If your general practitioner suspects you have an enlarged prostate, they’ll send you to a urologist for diagnosis and treatment. The doctor will perform a digital rectal exam, a urinalysis, and bloodwork. You may be asked to take a urinary flow and volume test to see if your bladder is emptying, and to track your urination over the course of a couple days.

For most men, the first-line intervention is medicine. Some prescriptions relax muscles in the bladder and prostate to help with urine flow, while others can help shrink the size of the prostate. Sometimes they’re prescribed together. That’s why you should head to the doc as soon as you suspect something’s not right.

“In general, the earlier the better,” Dr. Johannes says. “Sometimes we see people when the cat’s already out of the bag, and they have severe problems.”

At this point, surgery is often a good option. Luckily, we’ve moved past the days when the procedure meant a few nights in the hospital and seeing blood in the urine. Newer laser technology, like MOSES, makes reducing prostatic tissue faster and less invasive. This means less bleeding and often no need for a catheter. Odds are you’ll go home that same day—always a big relief to patients.

You may hear your doctor refer to it as a HoLEP procedure, which stands for holmium laser enucleation of the prostate. That’s been around for decades. What’s improved drastically is the MOSES laser technology. The minimally invasive HoLEP surgery happens in three parts.

First, a resectoscope is placed in the urethra and a small camera is threaded to the prostate so the surgeon can visualize the blockage. Next, a laser is threaded through the resectoscope and is used to core out the tissue that’s blocking urine flow. Finally, a cutting tool “chews up” tissue until it’s very small and removes it.

Throughout the procedure, a laser is used to reduce bleeding. The whole thing takes around 90 minutes and odds are you’ll go home that same day, which is always a relief to patients. Incontinence or urinary leakage risk is very low, as is the risk for erectile dysfunction. And if you’re worried about re-operation—that the surgery didn’t do enough to relieve the BPH—fear not. An 18-year study from McGill University in Montreal found that 98.6 percent of patients did not require another surgery.

If it’s so easy, why do men avoid it?

In a prostate-sized nutshell, going to the urologist is a drag. It’s no fun to talk about urination, less so to consider surgery in those parts.
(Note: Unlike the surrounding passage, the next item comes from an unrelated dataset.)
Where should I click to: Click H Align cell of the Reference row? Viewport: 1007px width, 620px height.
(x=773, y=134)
No surprise, it’s often a wife or partner who pushes for a prostate check.

But knowing that BPH is incredibly common—and that treatment is as swift and non-invasive as ever—can help.
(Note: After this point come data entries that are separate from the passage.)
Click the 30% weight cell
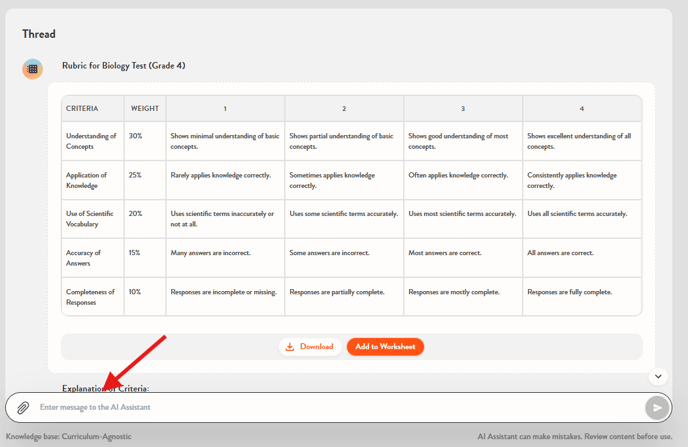688x447 pixels. point(136,136)
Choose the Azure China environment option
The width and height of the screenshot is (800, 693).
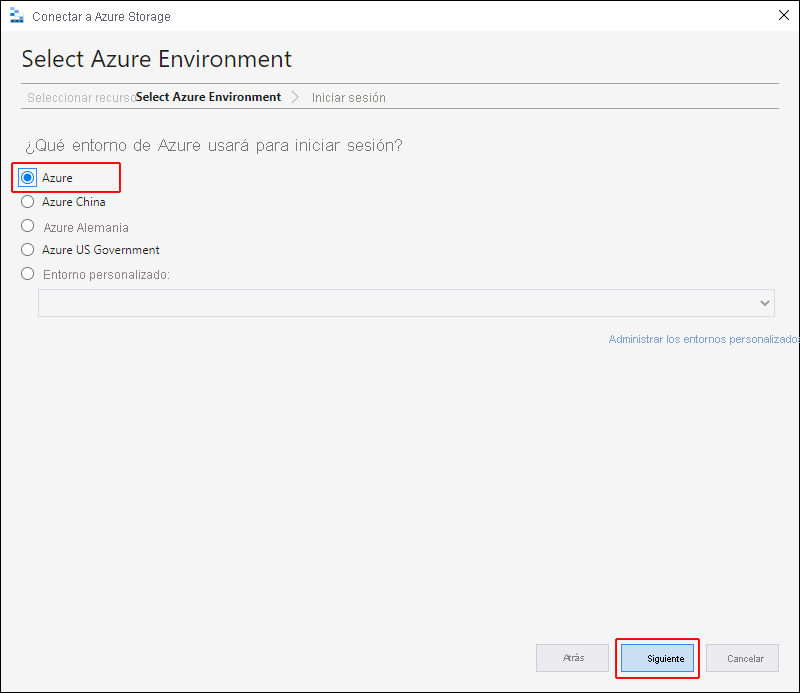(28, 201)
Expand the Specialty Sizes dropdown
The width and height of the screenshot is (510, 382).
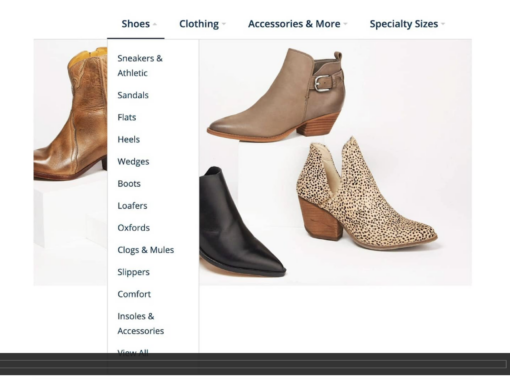[x=404, y=24]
Gary, a retired police officer from Illinois, was one of those people who waited too long. By the time his family forced him to visit the emergency room, he was already in renal failure and had to urinate using a catheter. He teamed up with Dr. Amy Krambeck, a urologist at Northwestern Medicine in Chicago, who used the MOSES technology. “My recovery was not bad at all,” Gary recalls. He experienced a week or two of bleeding, typically with urination. “I am doing great. I feel like I’m about 18 years old again.”
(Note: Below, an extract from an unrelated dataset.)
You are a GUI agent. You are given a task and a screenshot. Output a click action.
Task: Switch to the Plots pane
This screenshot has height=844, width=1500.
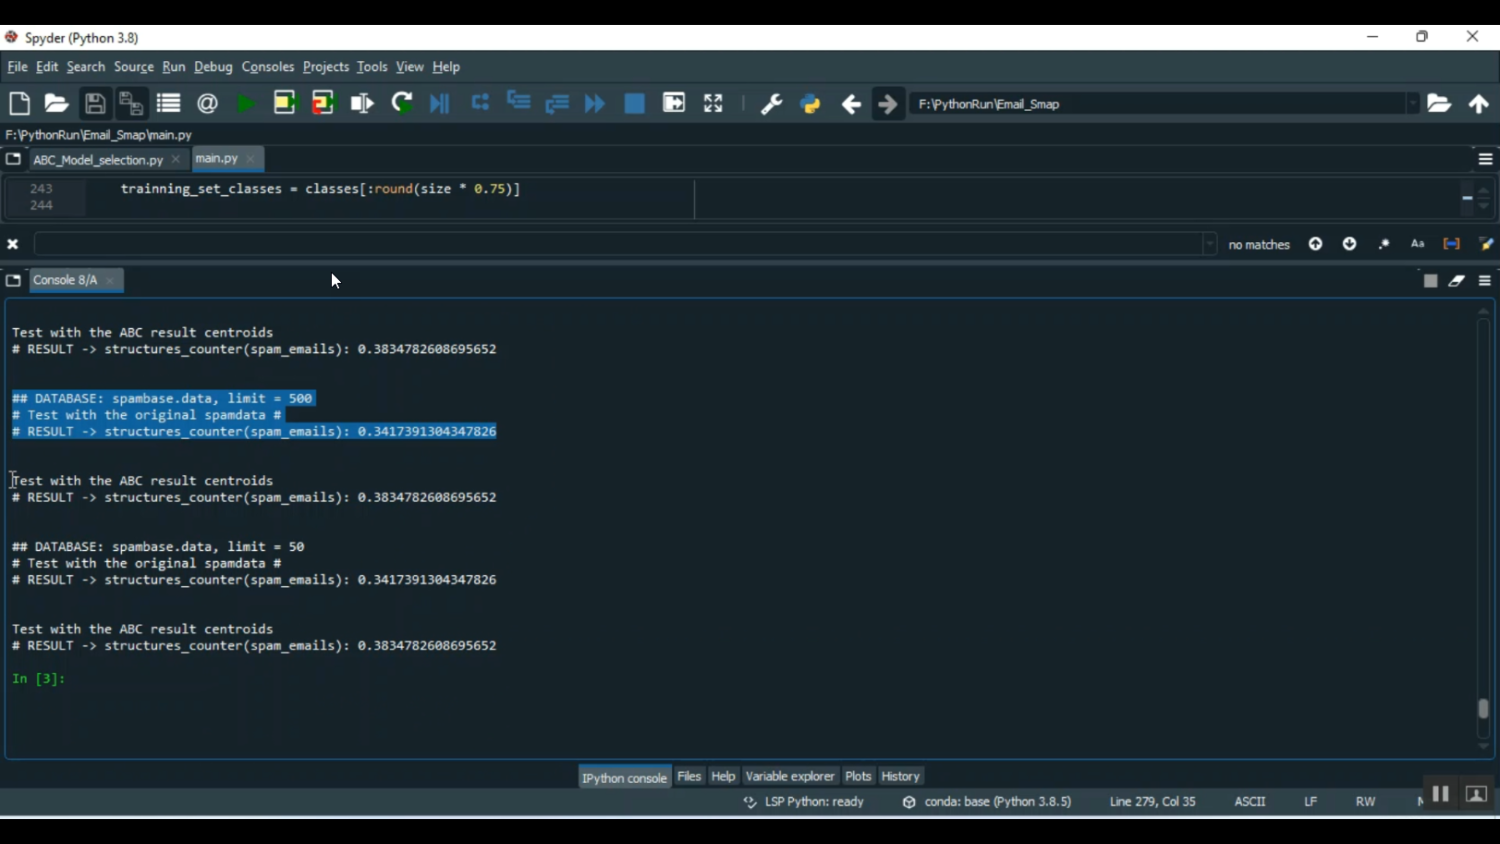pyautogui.click(x=858, y=776)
The other big hurdle is the fear of prostate cancer.

Here’s some surprising news. “Rarely does prostate cancer cause urinary symptoms,” says Dr. Johannes. The prostate has an inner, fleshy part, called the transitional zone, and an outer area, called the peripheral zone, he explains. Most BPH occurs in the transitional zone, while most cancers are in the peripheral zone.

Of course, for any prostate-related symptoms, your doctor should do blood work that tests for prostate cancer markers. If you do have a BPH procedure with MOSES, or any surgery to reduce prostate size, your surgeon can send tissue samples for analysis. Prostate cancer can be very treatable and slow-growing, so it’s best not to let any big-C fears prevent you from vital early detection and treatment.

Back to BPH. While surgery, of course, will always remain a big, informed decision, just know your options for dealing with a very common condition are that much easier these days. The latest technology in prostate care can alleviate the process of undergoing important treatment from start to finish. And that’s no small relief.